FRAGMENTO PARA LEER:
**********

Se cumple ahora un siglo de la ley del 21 de julio de 1876 que, recién terminada la segunda guerra carlista (el pretendiente había abandonado España, por Valcarlos, en el mes de mayo anterior), desmanteló los sistemas forales de Alava, Guipúzcoa y Vizcaya, según es sabido y he tratado de explicar recientemente en estas mismas columnas. (Véase EL PAIS de 19, 20, 2 1, 22, 23 y 25 de mayo de 1976) Fue esta una medida (le represalias, por el partido que la mayoría de los habitantes de dichas provincias habían tomado en aquella contienda; del mismo modo que el decreto-ley del 23 de junio de 1937, por el que se arrebató a Guipúzcoa y a Vizcaya la foralidad residual aún subsistente después de la ley de hace cien años (y que perdura todavía en Alava), fue a su vez una medida de represalias, por el partido que las fuerzas políticas dominantes en ambas provincias habían tomado en la guerra civil iniciada un año antes.Resulta paradójico y, en buena medida, escandaloso el que, a raíz de la victoria de abril de 1939, lograda gracias a la cooperación decisiva de los carlistas de nuestro siglo, no se levantara a las provincias Vascongadas el castigo que se les impuso por haber sido mayoritariamente carlistas en la pasada centuria. Tanto más, cuanto que recientemente se ha iniciado una operación que, mediante la instauración de un «régimen administrativo especial» en Guipúzcoa y en Vizcaya, parece que aspira a desvirtuar las medidas vindicativas de 1937. Si, al cabo de casi cuarenta años, se piensa en las alturas del poder central que va siendo hora de acabar con esta situación, ¿qué decir, entonces, de la que, afectando igualmente a Alava, dura desde hace cien años? Un siglo de represalias, ¡ya está bien! Sobre todo, si se tiene en cuenta que, por constituir una violación unilateral del pacto foral, que nunca ha sido aceptado por Alava, ni por Guipúzcoa, ni por Vizcaya, la situación resultante de la vigencia de la ley de 1876 carece de legitimidad histórica y no podrá jamás constituir la base sobre la cual se asienten unas relaciones estables y normales entre las Vascongadas y el poder central.

**********

INSTRUCCIONES: Retome el fragmento sobre la ley de 1876 y los fueros vascos, y continúelo a partir de su última oración.

INFORMACIÓN PROPORCIONADA:
**********

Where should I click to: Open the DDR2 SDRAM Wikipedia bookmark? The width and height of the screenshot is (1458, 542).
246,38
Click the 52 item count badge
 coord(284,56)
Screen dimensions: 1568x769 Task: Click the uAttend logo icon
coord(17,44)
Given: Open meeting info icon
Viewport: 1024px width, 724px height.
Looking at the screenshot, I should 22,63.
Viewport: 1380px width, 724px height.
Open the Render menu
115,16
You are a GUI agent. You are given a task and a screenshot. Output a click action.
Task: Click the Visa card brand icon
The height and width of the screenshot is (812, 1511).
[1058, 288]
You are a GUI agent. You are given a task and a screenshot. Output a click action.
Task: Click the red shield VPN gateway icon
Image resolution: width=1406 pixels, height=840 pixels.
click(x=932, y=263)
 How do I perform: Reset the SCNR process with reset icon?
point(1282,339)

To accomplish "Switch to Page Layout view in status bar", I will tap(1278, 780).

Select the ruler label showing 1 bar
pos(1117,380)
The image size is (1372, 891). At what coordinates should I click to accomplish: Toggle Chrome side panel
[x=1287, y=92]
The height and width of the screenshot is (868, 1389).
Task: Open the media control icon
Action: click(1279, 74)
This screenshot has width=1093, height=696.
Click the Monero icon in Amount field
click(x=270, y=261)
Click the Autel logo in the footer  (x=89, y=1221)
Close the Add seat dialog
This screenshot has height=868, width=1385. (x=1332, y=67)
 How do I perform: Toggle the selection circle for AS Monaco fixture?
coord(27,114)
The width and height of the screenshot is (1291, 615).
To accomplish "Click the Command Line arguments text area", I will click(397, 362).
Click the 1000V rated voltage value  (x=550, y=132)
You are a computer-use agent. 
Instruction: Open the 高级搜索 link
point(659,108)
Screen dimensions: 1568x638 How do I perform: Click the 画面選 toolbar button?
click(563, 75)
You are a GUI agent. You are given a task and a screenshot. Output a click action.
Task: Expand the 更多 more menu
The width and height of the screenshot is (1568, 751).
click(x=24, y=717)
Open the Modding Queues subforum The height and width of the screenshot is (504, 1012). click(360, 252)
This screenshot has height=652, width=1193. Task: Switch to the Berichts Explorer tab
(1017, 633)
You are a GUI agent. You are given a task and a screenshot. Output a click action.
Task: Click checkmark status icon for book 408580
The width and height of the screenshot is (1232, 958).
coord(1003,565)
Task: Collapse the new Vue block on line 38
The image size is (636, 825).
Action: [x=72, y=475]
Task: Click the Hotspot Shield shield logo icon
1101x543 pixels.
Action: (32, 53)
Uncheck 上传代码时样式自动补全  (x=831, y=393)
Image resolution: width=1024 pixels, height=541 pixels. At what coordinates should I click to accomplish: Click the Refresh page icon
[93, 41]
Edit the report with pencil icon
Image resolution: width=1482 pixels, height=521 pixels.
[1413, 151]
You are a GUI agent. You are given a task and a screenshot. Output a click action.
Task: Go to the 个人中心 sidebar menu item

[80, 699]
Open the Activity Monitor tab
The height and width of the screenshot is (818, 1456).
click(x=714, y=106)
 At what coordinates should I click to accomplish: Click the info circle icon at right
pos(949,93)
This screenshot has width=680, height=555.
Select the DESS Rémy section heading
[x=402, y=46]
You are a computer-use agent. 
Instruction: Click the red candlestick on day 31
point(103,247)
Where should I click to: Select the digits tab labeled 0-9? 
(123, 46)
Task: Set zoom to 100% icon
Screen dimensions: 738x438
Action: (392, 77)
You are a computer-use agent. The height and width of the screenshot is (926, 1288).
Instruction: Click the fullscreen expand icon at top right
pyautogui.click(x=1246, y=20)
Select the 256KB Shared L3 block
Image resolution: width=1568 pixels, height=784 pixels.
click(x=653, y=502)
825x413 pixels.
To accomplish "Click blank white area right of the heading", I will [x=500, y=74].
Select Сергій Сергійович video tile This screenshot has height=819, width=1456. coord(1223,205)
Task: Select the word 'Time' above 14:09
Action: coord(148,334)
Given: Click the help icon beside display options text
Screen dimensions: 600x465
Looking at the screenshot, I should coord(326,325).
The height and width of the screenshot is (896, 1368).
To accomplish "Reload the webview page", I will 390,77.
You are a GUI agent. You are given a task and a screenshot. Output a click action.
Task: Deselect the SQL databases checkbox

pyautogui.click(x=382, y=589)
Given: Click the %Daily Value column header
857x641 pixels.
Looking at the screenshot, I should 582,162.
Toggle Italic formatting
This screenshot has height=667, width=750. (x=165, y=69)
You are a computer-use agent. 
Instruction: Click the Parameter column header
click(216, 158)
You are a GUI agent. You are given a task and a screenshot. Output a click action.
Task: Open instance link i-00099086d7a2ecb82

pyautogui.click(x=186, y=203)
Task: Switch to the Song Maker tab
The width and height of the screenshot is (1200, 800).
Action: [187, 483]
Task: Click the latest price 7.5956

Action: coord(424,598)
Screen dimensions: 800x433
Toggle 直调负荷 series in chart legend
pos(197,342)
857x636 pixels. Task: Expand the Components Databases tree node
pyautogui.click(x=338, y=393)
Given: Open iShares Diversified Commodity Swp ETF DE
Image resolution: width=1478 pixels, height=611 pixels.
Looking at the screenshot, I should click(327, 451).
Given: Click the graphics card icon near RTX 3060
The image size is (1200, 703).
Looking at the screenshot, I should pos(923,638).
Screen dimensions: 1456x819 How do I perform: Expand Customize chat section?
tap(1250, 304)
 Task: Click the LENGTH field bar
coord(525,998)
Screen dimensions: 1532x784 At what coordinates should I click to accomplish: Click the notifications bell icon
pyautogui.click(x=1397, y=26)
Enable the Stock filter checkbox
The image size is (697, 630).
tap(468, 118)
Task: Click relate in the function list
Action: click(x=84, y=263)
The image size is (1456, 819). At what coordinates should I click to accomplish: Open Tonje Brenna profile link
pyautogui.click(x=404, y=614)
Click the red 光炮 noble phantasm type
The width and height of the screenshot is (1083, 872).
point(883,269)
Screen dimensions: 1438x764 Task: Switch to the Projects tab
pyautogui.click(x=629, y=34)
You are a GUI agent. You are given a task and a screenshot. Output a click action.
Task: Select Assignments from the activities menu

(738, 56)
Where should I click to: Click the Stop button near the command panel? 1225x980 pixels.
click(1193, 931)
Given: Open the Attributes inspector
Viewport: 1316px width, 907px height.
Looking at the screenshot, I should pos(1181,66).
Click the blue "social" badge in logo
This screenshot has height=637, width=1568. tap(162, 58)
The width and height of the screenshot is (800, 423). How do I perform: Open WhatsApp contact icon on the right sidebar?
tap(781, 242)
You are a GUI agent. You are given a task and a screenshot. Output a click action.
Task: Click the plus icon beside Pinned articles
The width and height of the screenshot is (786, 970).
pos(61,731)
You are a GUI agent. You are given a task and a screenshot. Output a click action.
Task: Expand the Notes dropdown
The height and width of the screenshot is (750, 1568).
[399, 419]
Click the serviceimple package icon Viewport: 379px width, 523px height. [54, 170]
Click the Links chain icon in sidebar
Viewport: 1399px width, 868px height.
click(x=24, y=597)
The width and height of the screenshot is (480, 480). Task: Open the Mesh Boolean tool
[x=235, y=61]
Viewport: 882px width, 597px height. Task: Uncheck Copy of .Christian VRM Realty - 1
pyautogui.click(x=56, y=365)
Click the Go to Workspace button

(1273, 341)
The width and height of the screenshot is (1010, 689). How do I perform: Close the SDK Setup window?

**********

RESPUESTA:
La hora de crisis y de reforma de las estructuras políticas, que actualmente estamos viviendo, será un momento estéril de la historia española si no es también la hora de la reconciliación entre los ciudadanos. Y esta reconciliación tiene que hacerse, entre otros terrenos, en torno a los problemas que ha suscitado el' desaforado centralismo practicado desde hace muchísimos años.

Por lo que a Vasconia se refiere, es inútil querer disimular los gravísimos peligros que encierra el ambiente explosivo (llamemos a las cosas por su nombre) que en esta región se respira, muy especialmente en Guipúzcoa. No es sólo la actividad criminal de los terroristas: la de los de ETA (duramente reprimida, aunque con mediocres resultados) y la de los del pretendido antiterrorismo (impune hasta la fecha); es además, la desmoralización creciente de la opinión pública en una sociedad donde la violencia ha echado raíces; la dificultad cada vez mayor del diálogo en unos debates en los que las motivaciones irracionales y los apriorismos dogmáticos ganan cada día nuevas posiciones, de modo que el enfrentamiento de las ideologías degenera rápidamente en gresca de sectarismos.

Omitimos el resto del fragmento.